しかしだからといって、多額の現金まで渡そうとしてくるなどと誰が予想できただろうか。こういった経験も少ないナユタには、到底思いつきもしない事態である。
ナユタとしてはお金を受け取る訳にもいかず、しかしケット会長はお金を受け取って貰わねば気が済まない様子だ。

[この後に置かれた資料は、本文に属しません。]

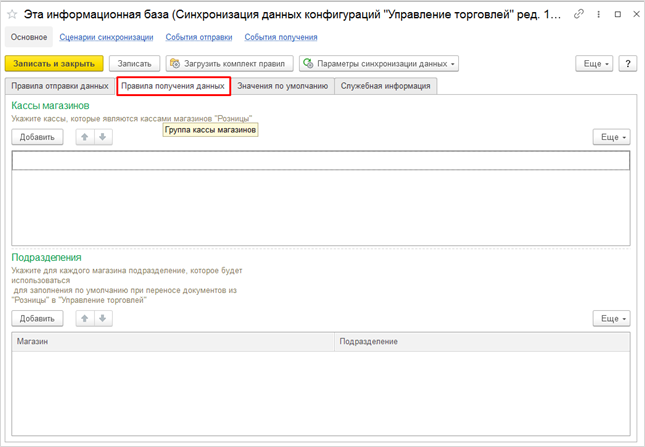The image size is (645, 447).
Task: Click the empty Кассы магазинов input row
Action: coord(320,160)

どうすれば良いものかと思案していると、隣に座った少年の心地良い声が静寂を破った。
「ケット会長のお気持ちは十分理解できます。このままナユタを手ぶらで帰らせるのは、運送会社随一の手腕を持つあなたからすれば、到底受け入れがたいものでしょう」
ナユタは隣に座った少年を見上げる。
そこにいたのは、常のようにラフな格好では無く、どこから持ってきたのかも分からない一張羅を着込んだイオだった。彼の精鍛な顔に相応しいい眼鏡を携え、まるで弁護士の様な佇まいだが、彼は間違いなくイオである。彼には事態の証人として来てもらったこともあるが、彼自身が万が一の際の交渉役を買って出てくれたのだ。その理由は良く分からなかったが、とにかくナユタは全てイオに委ねることにした。
イオの言葉に、ケット会長は照れたように頭を掻く。
「いやはや、随一の手腕などでは……」
イオはその気を逃さずに、彼の心に入り込む。
「しかし、ナユタはまだ十五歳の女の子です。彼女としても、その額の現金を受け取るとなると勇気がいりますし、罪悪感も生まれるでしょう。それはご承知おきください」
「…ふむ。確かにそれもそうですな」
「そこで、物は相談なんですが。…現金は受け取れない。けれどケット会長のお気持ちは受け取る。これならば如何でしょう」
「と、言いますと?」
彼は慣れた様子で、彼の言葉に首を傾げたケット会長を見据え返した。
「これからナユタの為に何か運送する時に、それを格安で請け負う。これならば双方の主張が通ります」
「…格安で請け負う、ですか」
イオの言葉に、ケット会長は目を瞬かせた。イオは彼の瞳を捉えて離さずにしっかりと頷く。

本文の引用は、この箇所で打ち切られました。